Dans les deux pays - au grand dam des Islamophobes - la Charia s’est infiltrée et fait maintenant partie de ces deux systèmes légaux soi-disant supérieurs. La loi fédérale étasunienne d’arbitrage votée par le Congrès en 1925 autorise les tribunaux religieux, et leurs jugements ont force de loi dans les tribunaux étatiques et fédéraux. Des tentatives récentes de mettre la charia hors la loi (notamment un référendum dans l’Oklahoma) échoueront à cause du Premier Amendement, prédit Kadri. Après tout, les Juifs étasuniens ont leur Beth Din, leur tribunal religieux, depuis plus d’un siècle et il existe maintenant des médiateurs pour les Chrétiens qui préfèrent le droit canonique à la loi laïque du pays.

Les tribunaux étasuniens « ont positivement encouragé [leur] usage depuis les années 1980 » pour ce qui concerne les successions, les affaires et les conflits matrimoniaux, « qui sont réglés par des théologiens musulmans selon la charia ». « Les préceptes du droit islamique, comme les codes d’autres religions, ont donc déjà force de loi aux Etats-Unis ». Des Muftis des environs de Birmingham en Grande Bretagne ont mis en place « un tribunal d’arbitrage musulman pour permettre à ceux qui le désirent de régler leur différents commerciaux et familiaux selon la loi islamique à peu de frais. »

Kadri aborde les sujets délicats avec mesure et intelligence comme on le voit au sujet de l’infâme caricature danoise de Mahomet. Sans approuver ceux qui ont réagi avec violence contre le dessin, il blâme les adeptes occidentaux de la « liberté d’expression » : « Les arguments sur la liberté d’expression et les convenances sont hors de propos quand il s’agit des sensibilités ».

Kadri met l’accent sur le Jihad intérieur - la nécessité de reconnaître que la charia doit gouverner nos propres egos autant que la société, et que c’est un « chemin de salut » plutôt que simplement un « corpus d’injonctions ». Les nouvelles forces à l’oeuvre dans le monde arabe rendent Kadri optimiste. Grâce au mouvement de réforme islamique du 19ième siècle, à la révolution iranienne (sur laquelle Kadri donne des informations étonnantes recueillies dans ses voyages et ses interviews en Iran) et aux récents évènements du monde arabe, le processus d’adaptation de la démocratie à l’Islam progresse rapidement dans une époque où l’alphabétisation est généralisée. L’idée se répand que les gens doivent trouver des solutions à leurs propres problèmes en lisant simplement le Coran ou en s’inspirant des actes du Prophète, de ses disciples ou des salafs (ancêtres, prédécesseurs ndt) de l’Arabie du 7ième siècle.
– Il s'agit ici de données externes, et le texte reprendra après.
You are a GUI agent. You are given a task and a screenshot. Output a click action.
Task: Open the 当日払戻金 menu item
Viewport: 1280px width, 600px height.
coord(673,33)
« C’est Dieu qui jugera des péchés en dernier ressort ». Mohammed et les premiers juristes ont préféré la repentance à la contrainte et les érudits musulmans ont pour la plupart évité la tentation du pouvoir matériel.
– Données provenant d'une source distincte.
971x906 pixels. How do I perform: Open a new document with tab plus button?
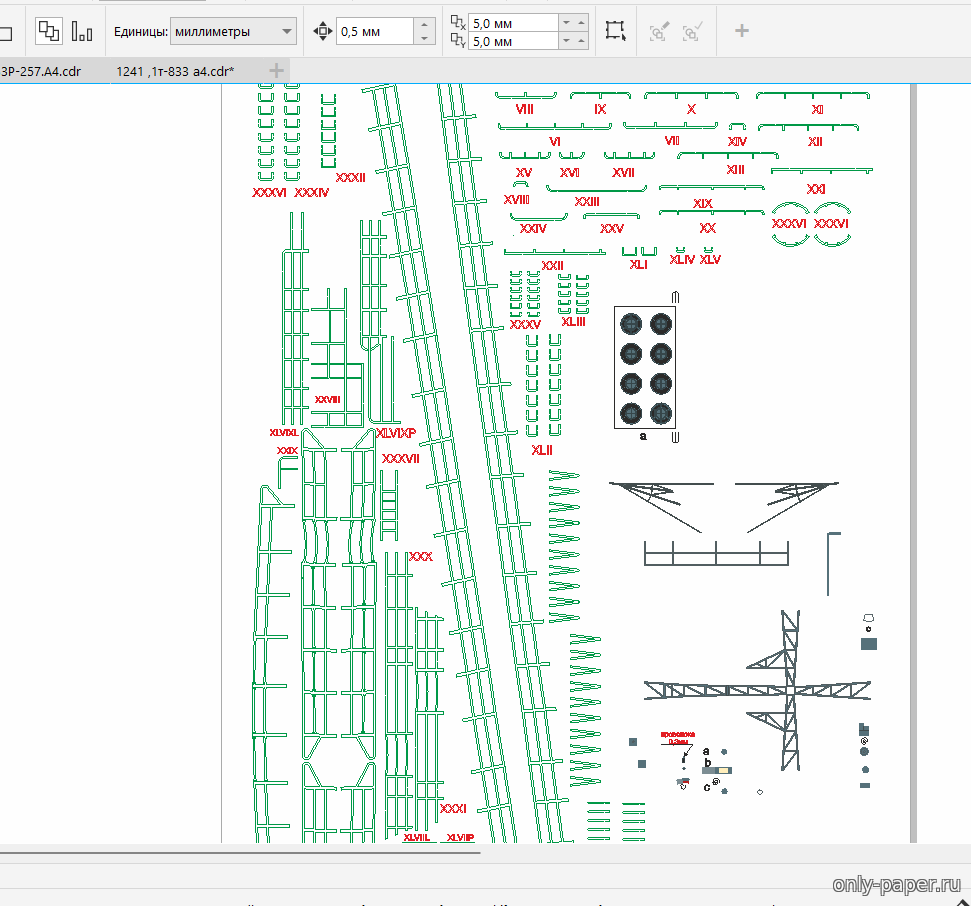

En opposition complète avec le battage médiatique occidental, Kadri démontre « la traditionnelle répugnance des états musulmans » à appliquer les emblématiques peines Hadd (impératives ndt) (basées sur le Coran).
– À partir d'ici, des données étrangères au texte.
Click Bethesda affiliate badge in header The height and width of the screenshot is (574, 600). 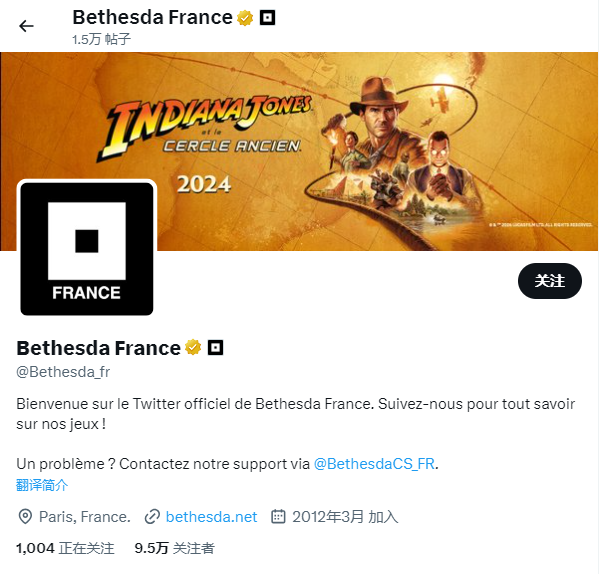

L’un dans l’autre, conclut l’auteur, « c’est une excellente base pour l’harmonie sociale actuelle. La croyance en une voie de salut a toujours cherché à transcender les péchés plutôt qu’à les réprimer.... et ce n’est pas l’affaire de l’humanité d’anticiper sur la rétribution effroyable qui est l’apanage de l’autre monde. » Comme le dit très bien Kadri, « en ce monde, chaque fois que les mortels se prennent pour Dieu, ils courent à l’échec. »

Notes :

1. http://tempsreel.nouvelobs.com/mond...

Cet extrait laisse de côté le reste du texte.